Pharmacology of Antihistamines

This article reviews the molecular biology of the interaction of histamine with its H(1)-receptor and describes the concept that H(1)-antihistamines are not receptor antagonists but are inverse agonists i.e. they produce the opposite effect on the receptor to histamine. It then discourages the use of first-generation H(1)-antihistamines in clinical practice today for two main reasons. First, they are less effective than second generation H(1)-antihistamines. Second, they have unwanted side effects, particularly central nervous system and anti-cholinergic effects, and have the potential for causing severe toxic reactions which are not shared by second-generation H(1)-antihistamines. There are many efficacious and safe second-generation H(1)-antihistamines on the market for the treatment of allergic disease. Of the three drugs highlighted in this review, levocetirizine and fexofenadine are the most efficacious in humans in vivo.
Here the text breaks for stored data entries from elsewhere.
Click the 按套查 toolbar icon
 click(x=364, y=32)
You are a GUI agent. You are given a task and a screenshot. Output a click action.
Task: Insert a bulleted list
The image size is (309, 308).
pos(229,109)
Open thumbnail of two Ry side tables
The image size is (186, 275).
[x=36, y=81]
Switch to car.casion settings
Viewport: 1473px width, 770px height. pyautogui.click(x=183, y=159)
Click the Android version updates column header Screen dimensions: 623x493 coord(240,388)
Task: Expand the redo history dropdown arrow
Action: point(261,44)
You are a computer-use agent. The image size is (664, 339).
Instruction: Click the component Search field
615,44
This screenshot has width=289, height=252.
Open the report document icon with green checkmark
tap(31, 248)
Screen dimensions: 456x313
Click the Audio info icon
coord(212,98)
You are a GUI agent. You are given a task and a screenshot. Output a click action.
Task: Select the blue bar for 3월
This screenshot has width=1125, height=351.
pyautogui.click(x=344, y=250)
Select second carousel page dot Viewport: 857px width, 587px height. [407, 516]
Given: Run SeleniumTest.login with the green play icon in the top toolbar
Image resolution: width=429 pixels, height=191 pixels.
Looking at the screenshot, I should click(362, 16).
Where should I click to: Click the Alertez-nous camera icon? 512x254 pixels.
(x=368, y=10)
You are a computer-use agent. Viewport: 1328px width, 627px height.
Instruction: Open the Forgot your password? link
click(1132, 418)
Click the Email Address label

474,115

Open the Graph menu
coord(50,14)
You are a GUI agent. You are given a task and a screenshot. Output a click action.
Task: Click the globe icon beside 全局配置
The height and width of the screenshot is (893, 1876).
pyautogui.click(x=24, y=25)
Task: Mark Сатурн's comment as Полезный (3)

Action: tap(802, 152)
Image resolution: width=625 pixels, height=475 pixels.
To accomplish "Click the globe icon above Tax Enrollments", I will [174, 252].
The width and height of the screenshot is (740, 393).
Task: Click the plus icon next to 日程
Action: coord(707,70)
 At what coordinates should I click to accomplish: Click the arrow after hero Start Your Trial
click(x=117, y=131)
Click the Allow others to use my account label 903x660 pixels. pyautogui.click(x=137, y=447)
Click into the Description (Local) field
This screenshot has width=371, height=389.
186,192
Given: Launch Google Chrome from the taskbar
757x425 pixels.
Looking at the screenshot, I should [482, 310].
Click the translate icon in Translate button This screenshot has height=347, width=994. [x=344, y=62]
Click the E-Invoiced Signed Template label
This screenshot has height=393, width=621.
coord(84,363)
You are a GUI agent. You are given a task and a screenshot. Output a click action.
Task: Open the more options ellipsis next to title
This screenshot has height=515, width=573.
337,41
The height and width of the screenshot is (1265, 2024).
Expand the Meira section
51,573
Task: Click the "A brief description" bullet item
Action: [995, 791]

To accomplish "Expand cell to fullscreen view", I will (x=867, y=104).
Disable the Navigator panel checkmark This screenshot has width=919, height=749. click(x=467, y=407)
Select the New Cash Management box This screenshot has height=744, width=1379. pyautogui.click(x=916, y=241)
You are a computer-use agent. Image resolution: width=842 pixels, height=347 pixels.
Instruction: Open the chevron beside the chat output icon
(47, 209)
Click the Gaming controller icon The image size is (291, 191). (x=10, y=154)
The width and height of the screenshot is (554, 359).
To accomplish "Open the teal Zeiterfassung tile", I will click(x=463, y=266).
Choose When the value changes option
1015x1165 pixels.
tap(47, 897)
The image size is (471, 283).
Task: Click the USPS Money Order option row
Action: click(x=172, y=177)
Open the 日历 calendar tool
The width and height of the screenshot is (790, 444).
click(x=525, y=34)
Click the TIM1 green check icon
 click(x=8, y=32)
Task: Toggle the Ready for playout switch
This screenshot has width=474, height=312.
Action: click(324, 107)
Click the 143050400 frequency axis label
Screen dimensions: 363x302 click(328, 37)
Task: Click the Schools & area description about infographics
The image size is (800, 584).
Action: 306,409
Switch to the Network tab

However, levocetirizine may cause somnolence in susceptible individuals while fexofenadine has a relatively short duration of action requiring twice daily administration for full all round daily protection. While desloratadine is less efficacious, it has the advantages of rarely causing somnolence and having a long duration of action. Lastly, all H(1)-antihistamines have anti-inflammatory effects but it requires regular daily dosing rather than dosing 'on-demand' for this effect to be clinically demonstrable.